===== RECORDS

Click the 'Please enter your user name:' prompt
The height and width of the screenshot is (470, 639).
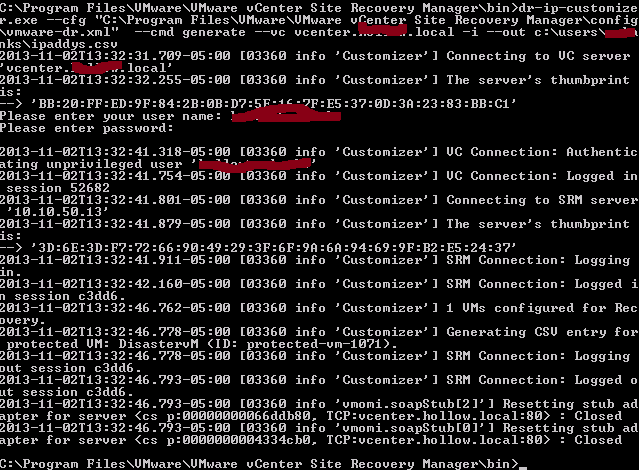tap(111, 116)
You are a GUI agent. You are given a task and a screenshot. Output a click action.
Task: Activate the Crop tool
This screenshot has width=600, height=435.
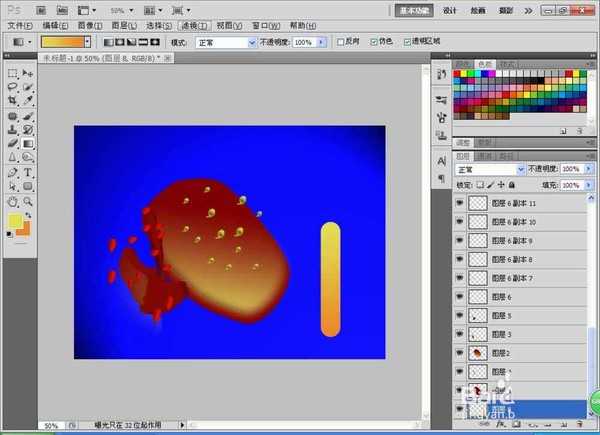12,101
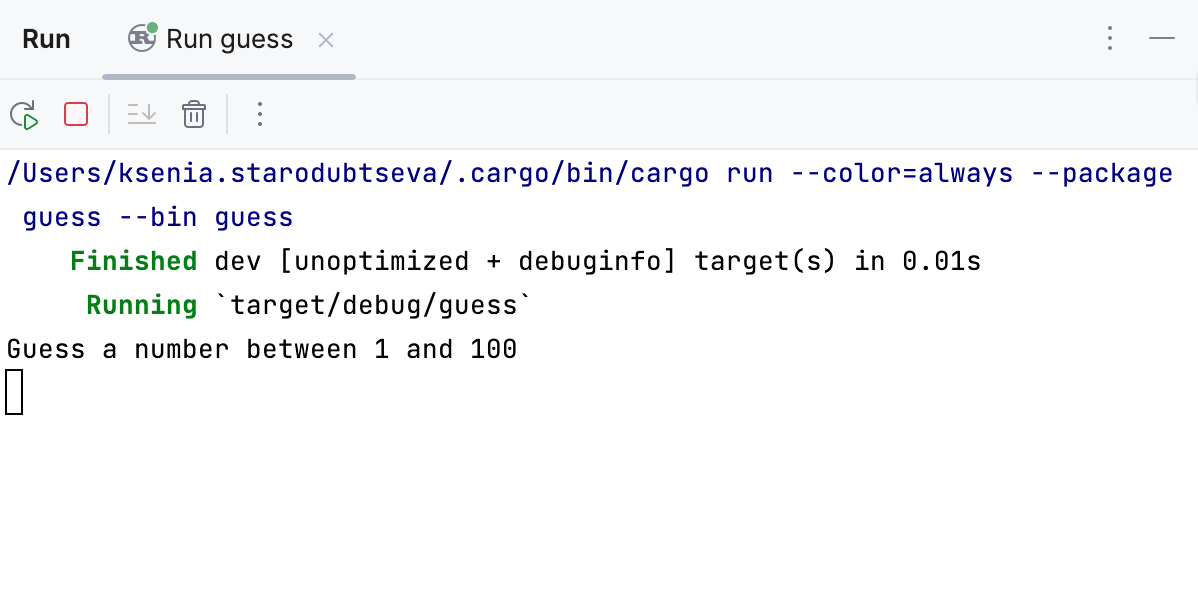Image resolution: width=1198 pixels, height=606 pixels.
Task: Click the 'guess --bin guess' command line
Action: pos(157,218)
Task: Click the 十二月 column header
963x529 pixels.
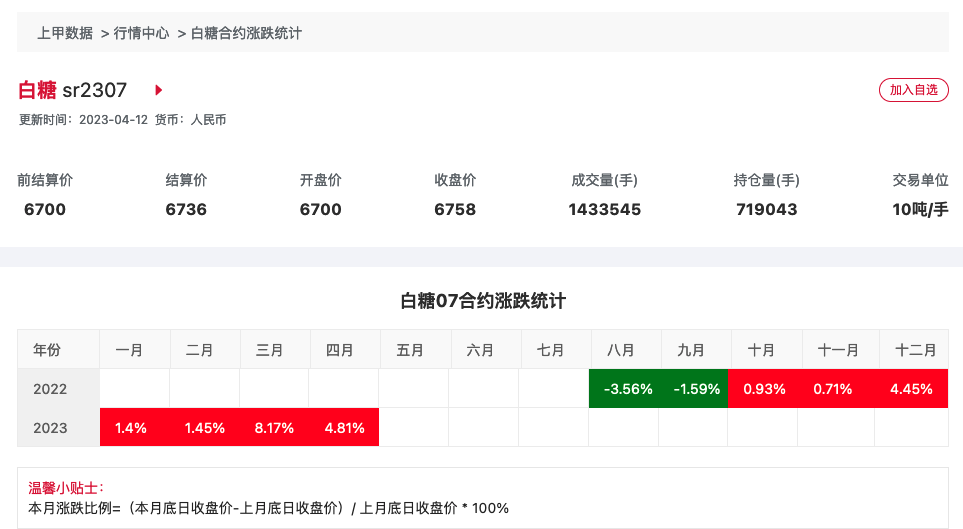Action: (x=914, y=350)
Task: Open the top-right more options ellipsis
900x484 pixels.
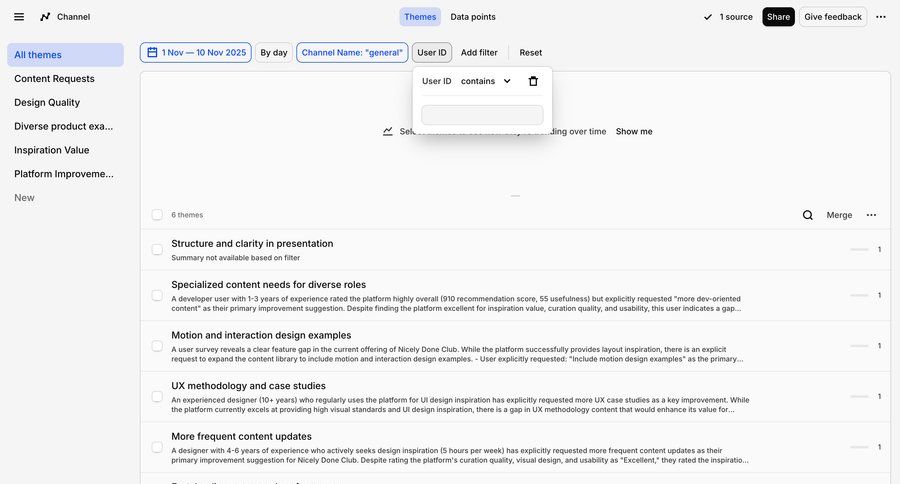Action: pos(880,17)
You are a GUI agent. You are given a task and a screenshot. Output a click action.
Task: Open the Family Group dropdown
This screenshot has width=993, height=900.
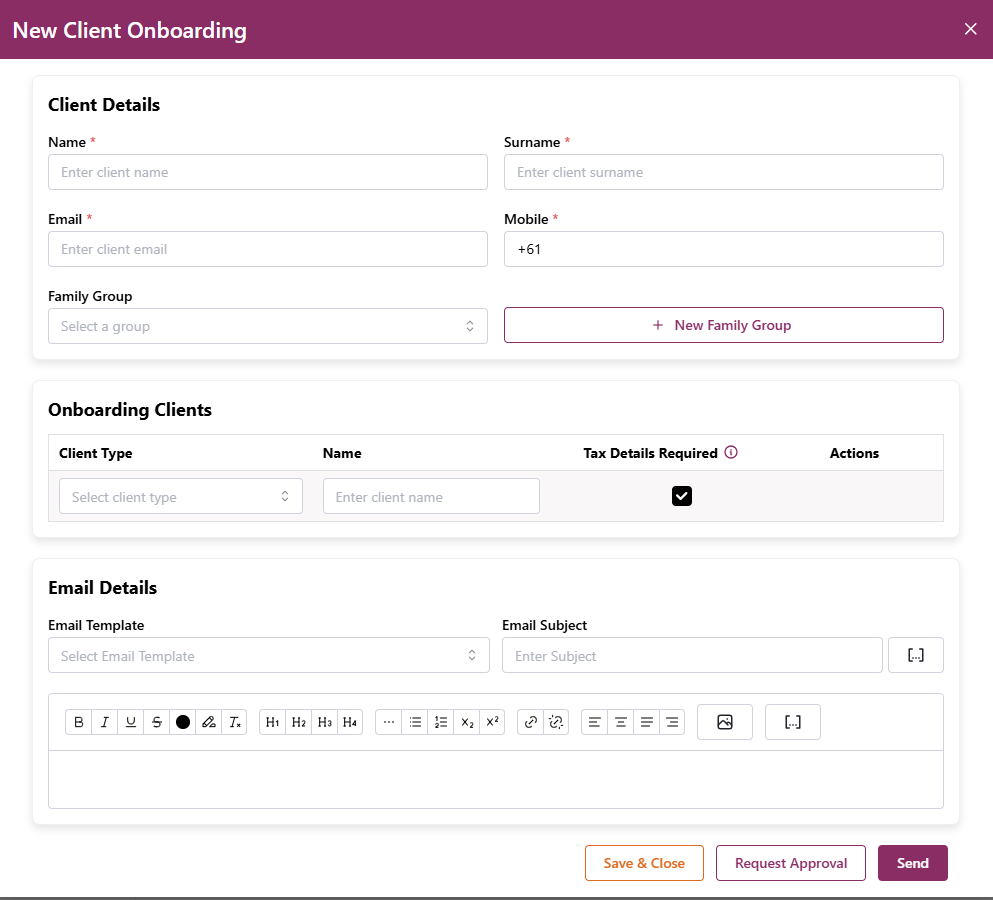coord(268,326)
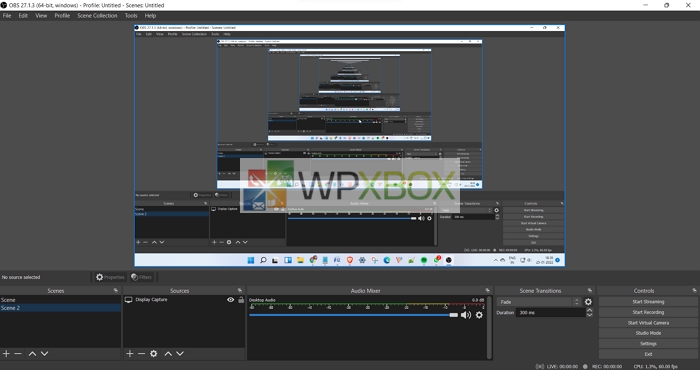Remove selected scene with minus icon
This screenshot has width=700, height=370.
(18, 353)
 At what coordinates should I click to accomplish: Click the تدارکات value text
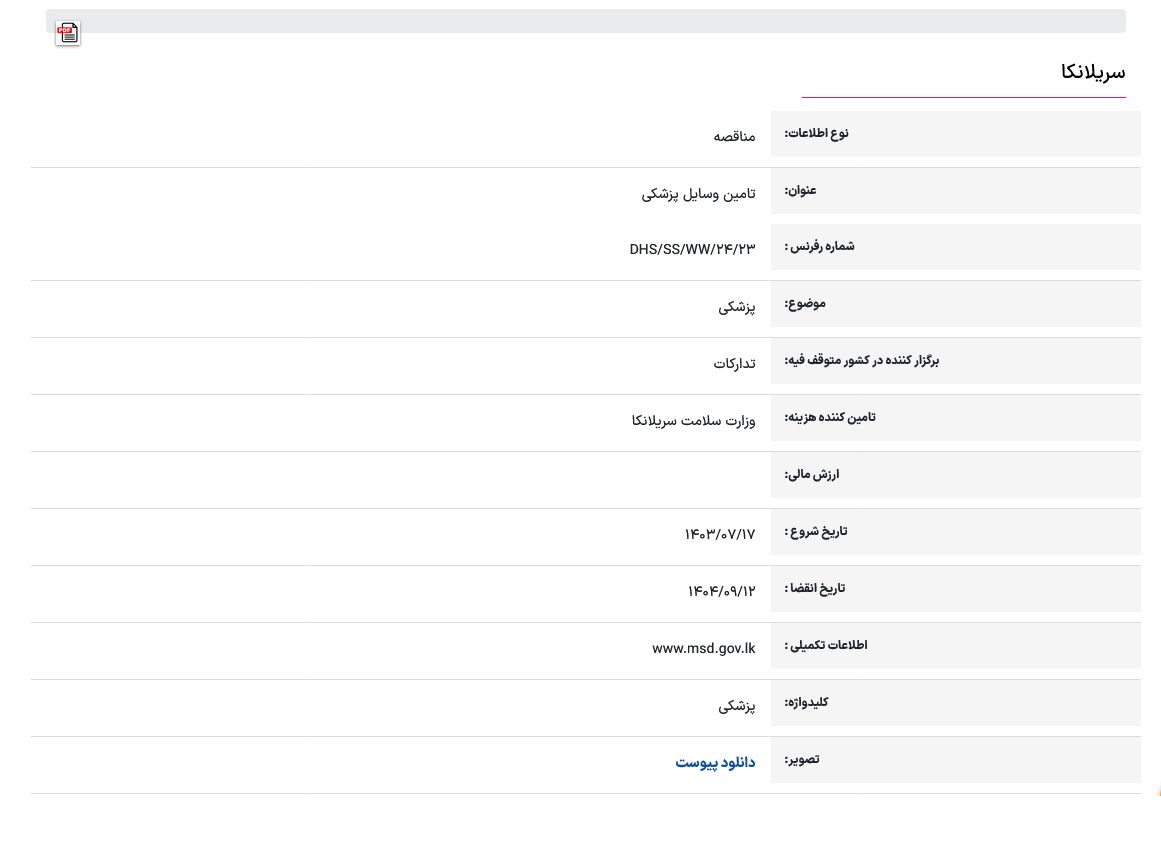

==========

# TRY IT:
In your copy, include every record word for word but no pictures.

# EXERCISE ANSWER:
Click the 'Please enter your user name:' prompt
The height and width of the screenshot is (470, 639).
tap(111, 116)
You are a GUI agent. You are given a task and a screenshot. Output a click action.
Task: Activate the Crop tool
This screenshot has width=600, height=435.
12,101
Image resolution: width=1198 pixels, height=606 pixels.
Task: Click the 'guess --bin guess' command line
Action: pos(157,218)
Task: Click the 十二月 column header
963x529 pixels.
Action: (x=914, y=350)
Task: Open the top-right more options ellipsis
900x484 pixels.
Action: pos(880,17)
You are a GUI agent. You are given a task and a screenshot. Output a click action.
Task: Open the Family Group dropdown
This screenshot has width=993, height=900.
coord(268,326)
Remove selected scene with minus icon
This screenshot has width=700, height=370.
(18, 353)
 At what coordinates should I click to accomplish: Click the تدارکات value text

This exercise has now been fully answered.